Married people may file taxes singly, or separately as the Internal Revenue Service refers to it, for various reasons. They may be separated or in the process of divorcing. It may also result in less tax for some couples than filing a joint return. However, income limitations apply to Roth Individual Retirement Account contributions, and those filing separately who reside with their spouse have a much lower eligibility threshold than joint filers.
Roth Contribution Limits
As of the time of publication, the individual contribution limit for both traditional and Roth IRAs is $5,000 for individuals under the age of 50, if earnings equal at least that amount, and $6,000 for those 50 and over.
As of the time of publication, for heads of households, singles and those married but filing separately who did not live with the spouse during the year at any time, the adjusted gross income (AGI) limit for contributing the full amount to a Roth IRA is $107,000. If the AGI is between $107,000 and $122,000, partial contributions are permitted. If the AGI is greater than $122,000, no contribution may be made. However, those who are married and filing separately who resided with their spouse at any time during the tax year can have an AGI of between zero and $10,000 to make a partial Roth IRA contribution.

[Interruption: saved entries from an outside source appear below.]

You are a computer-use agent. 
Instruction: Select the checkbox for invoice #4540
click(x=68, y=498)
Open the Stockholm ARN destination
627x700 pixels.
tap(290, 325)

AGIs above $10,000 are ineligible for any Roth IRA contribution if filing in this manner.
Filing as the head of household rather than married filing separately may reduce taxes and allow greater Roth IRA contributions. Under this classification, the head of household is eligible for the standard deduction even if the spouse itemizes deductions. Heads of household cannot live with the spouse, must pay over half of the costs of keeping the residence for the tax year, have a qualifying dependent living with them by Internal Revenue Services regulations must be "considered unmarried" on December 31 of the tax year. If the qualifying dependent is a parent, actual residence with the head of household is not required.
Unlike traditional IRAs, Roth IRAs are paid with post-tax dollars and are not deductible on income tax returns. While the minimum age to withdraw funds from both traditional and Roth IRA accounts is 59 1/2, there is no mandatory age for Roth withdrawals. With traditional IRAs, withdrawals must commence by age 70 1/2. Traditional IRA withdrawals are taxable, while Roth IRAs withdrawals are tax-free.